Monitoring a Validator or Node
There are a few different aspects to monitoring your validator. We need to monitor both the infrastructure and the axelard & supporting processes.
Infrastructure
Infrastructure setups differ. This varies highly from one setup to another. Here are a few basic metrics to monitor.
- CPU Usage
- Memory Usage
- Disk Usage (I/O)
- Disk Space
- Bandwidth
You can run the node and quickly establish baselines for some of these like disk i/o, bandwidth etc.
Validator and Supporting Processes
Prometheus Metrics
Axelar runs using Tendermint consensus. Several metrics are exposed via the prometheus metrics endpoint by Tendermint. You can find details on the metrics available through tendermint here. All these metrics are prefixed with tendermint
e.g consensus_height
will be tendermint_consensus_height
.
Here are a few prometheus metrics to alert on, we have also provided sample queries for prometheus where helpful.
Consensus Height
Make sure the that chain is making progress
Metric Key: tendermint_consensus_height
Sample Query:
rate(tendermint_consensus_height[1m])*60 < 5
P2P Peers
Make sure that there are enough peers you are connected to.
⚠️
When Running a validator behind sentry nodes, the number of peers for the validator will be the number of sentry nodes you have deployed as opposed to the entire network. In this case you want to alert only if the validators peers are less than the number of sentry nodes.

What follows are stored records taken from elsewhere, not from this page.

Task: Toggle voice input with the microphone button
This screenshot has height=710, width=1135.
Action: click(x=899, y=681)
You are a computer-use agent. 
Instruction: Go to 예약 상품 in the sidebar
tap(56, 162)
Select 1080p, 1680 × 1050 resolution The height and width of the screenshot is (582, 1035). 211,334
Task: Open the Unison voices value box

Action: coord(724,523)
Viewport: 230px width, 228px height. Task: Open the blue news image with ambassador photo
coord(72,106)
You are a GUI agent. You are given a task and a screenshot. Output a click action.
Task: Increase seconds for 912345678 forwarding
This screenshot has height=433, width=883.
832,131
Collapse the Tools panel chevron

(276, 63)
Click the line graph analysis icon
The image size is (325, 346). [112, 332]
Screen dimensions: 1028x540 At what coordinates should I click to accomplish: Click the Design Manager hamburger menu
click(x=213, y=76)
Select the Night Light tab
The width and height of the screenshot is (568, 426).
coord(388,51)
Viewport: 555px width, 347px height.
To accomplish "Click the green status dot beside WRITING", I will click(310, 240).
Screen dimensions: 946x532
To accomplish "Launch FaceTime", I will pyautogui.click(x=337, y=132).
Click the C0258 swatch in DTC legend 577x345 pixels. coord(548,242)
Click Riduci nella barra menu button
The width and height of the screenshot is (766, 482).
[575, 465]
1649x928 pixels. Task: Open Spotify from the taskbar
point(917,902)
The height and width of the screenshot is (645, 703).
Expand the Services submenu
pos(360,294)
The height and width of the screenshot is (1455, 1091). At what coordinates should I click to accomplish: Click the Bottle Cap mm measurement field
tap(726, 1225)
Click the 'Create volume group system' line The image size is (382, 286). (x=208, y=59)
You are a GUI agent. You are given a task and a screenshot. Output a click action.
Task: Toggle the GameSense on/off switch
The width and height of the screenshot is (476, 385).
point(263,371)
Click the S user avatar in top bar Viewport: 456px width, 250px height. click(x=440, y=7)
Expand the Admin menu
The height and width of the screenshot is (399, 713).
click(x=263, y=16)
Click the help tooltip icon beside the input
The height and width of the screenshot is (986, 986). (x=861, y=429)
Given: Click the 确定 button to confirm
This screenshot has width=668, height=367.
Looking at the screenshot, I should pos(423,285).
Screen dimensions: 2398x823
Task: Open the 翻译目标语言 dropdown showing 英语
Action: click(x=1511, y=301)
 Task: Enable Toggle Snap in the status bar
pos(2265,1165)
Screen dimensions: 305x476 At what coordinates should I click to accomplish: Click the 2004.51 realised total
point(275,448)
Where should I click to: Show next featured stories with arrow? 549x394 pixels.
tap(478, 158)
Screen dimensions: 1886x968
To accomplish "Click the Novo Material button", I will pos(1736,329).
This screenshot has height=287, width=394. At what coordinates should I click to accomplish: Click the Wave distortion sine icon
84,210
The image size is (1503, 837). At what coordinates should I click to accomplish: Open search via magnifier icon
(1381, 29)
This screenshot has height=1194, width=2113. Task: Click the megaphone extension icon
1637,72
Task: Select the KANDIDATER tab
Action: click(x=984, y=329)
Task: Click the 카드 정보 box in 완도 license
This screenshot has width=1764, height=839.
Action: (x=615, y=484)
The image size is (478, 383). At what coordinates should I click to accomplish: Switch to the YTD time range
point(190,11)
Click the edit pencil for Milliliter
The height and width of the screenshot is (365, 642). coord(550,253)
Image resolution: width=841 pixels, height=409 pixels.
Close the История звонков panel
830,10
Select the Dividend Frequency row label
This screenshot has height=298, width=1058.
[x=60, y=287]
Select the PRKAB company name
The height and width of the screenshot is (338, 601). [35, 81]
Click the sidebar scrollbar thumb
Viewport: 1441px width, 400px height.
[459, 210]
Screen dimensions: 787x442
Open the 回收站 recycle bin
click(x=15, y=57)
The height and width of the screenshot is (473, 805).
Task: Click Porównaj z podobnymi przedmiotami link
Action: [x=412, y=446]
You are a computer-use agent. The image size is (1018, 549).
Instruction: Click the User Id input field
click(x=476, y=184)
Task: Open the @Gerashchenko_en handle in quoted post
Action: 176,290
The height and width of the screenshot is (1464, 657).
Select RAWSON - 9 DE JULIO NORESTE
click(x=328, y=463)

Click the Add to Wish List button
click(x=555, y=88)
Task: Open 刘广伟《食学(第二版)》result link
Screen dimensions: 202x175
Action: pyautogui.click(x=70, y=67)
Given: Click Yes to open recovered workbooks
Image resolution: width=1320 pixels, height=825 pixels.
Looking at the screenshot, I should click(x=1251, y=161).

Metric Key: tendermint_p2p_peers
Sample Query:
tendermint_p2p_peers < 10
Other Checks
Other than metrics provided by prometheus itself, there are also some checks you can run periodically to determine the validator is healthy.
Restarts
This check will differ from one setup to another, but it is worth keeping an eye on any of the three processes (axelard, vald and tofnd) restarting.
Health Check
The health check command should be run to ensure that validator is healthy. The command to run is:
$AXELARD_HOME/bin/axelard health-check --tofnd-host localhost --operator-addr {VALOPER_ADDR}
This should print out an output like this:
tofnd check: passedbroadcaster check: passedoperator check: passed
You can create a script that can check output of this command. For instance to ensure tofnd status is passed you can use something like:
$AXELARD_HOME/bin/axelard health-check --tofnd-host localhost --operator-addr {VALOPER_ADDR} | grep tofnd | awk -F: '{print $2}' | tr -d ' '
Chain Maintainers
For all the EVM chains that are active on the network, make sure that your validator is a chain maintainer. To retrieve all chains run the following query:
axelard q evm chains
The query for a specific chain is:
axelard q nexus chain-maintainers {CHAIN_NAME}
To test if your validator is a chain-maintainer, retrieve the axelarvaloper
address and look for that in the output. For example, for ethereum, the command would look like:
axelard q nexus chain-maintainers ethereum | grep {VALOPER_ADDR}
Logs
Monitor the logs for panics. The exact alert will depend on how you store logs.